◆ Exercise directions: A set of records appears below. Print them all, word for word.

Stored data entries

>>>

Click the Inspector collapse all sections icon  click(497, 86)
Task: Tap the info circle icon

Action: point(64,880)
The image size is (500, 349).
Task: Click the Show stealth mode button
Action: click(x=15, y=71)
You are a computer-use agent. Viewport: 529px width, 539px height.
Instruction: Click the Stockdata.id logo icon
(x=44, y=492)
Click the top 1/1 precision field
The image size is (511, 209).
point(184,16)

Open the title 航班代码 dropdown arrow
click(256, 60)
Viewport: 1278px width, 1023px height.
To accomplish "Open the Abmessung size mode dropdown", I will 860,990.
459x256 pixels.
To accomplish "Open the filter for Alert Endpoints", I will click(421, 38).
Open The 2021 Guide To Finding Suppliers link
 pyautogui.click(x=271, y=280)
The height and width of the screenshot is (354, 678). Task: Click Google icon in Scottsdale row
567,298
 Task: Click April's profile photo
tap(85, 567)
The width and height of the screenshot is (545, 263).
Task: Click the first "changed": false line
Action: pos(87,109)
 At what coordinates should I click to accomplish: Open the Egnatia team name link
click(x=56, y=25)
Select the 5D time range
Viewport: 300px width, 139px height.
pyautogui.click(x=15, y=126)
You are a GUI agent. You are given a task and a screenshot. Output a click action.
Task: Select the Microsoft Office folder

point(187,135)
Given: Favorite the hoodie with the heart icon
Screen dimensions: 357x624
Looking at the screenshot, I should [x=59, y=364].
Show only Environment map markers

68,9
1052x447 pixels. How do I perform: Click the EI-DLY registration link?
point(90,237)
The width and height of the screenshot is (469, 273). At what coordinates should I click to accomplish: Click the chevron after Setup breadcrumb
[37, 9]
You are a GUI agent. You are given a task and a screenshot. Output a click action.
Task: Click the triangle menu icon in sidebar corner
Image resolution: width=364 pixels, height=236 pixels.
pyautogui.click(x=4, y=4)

<<<

◆ Answer below:
Click the Inspector collapse all sections icon  click(497, 86)
Task: Tap the info circle icon

Action: point(64,880)
The image size is (500, 349).
Task: Click the Show stealth mode button
Action: click(x=15, y=71)
You are a computer-use agent. Viewport: 529px width, 539px height.
Instruction: Click the Stockdata.id logo icon
(x=44, y=492)
Click the top 1/1 precision field
The image size is (511, 209).
point(184,16)

Open the title 航班代码 dropdown arrow
click(256, 60)
Viewport: 1278px width, 1023px height.
To accomplish "Open the Abmessung size mode dropdown", I will 860,990.
459x256 pixels.
To accomplish "Open the filter for Alert Endpoints", I will click(421, 38).
Open The 2021 Guide To Finding Suppliers link
 pyautogui.click(x=271, y=280)
The height and width of the screenshot is (354, 678). Task: Click Google icon in Scottsdale row
567,298
 Task: Click April's profile photo
tap(85, 567)
The width and height of the screenshot is (545, 263).
Task: Click the first "changed": false line
Action: pos(87,109)
 At what coordinates should I click to accomplish: Open the Egnatia team name link
click(x=56, y=25)
Select the 5D time range
Viewport: 300px width, 139px height.
pyautogui.click(x=15, y=126)
You are a GUI agent. You are given a task and a screenshot. Output a click action.
Task: Select the Microsoft Office folder

point(187,135)
Given: Favorite the hoodie with the heart icon
Screen dimensions: 357x624
Looking at the screenshot, I should [x=59, y=364].
Show only Environment map markers

68,9
1052x447 pixels. How do I perform: Click the EI-DLY registration link?
point(90,237)
The width and height of the screenshot is (469, 273). At what coordinates should I click to accomplish: Click the chevron after Setup breadcrumb
[37, 9]
You are a GUI agent. You are given a task and a screenshot. Output a click action.
Task: Click the triangle menu icon in sidebar corner
Image resolution: width=364 pixels, height=236 pixels.
pyautogui.click(x=4, y=4)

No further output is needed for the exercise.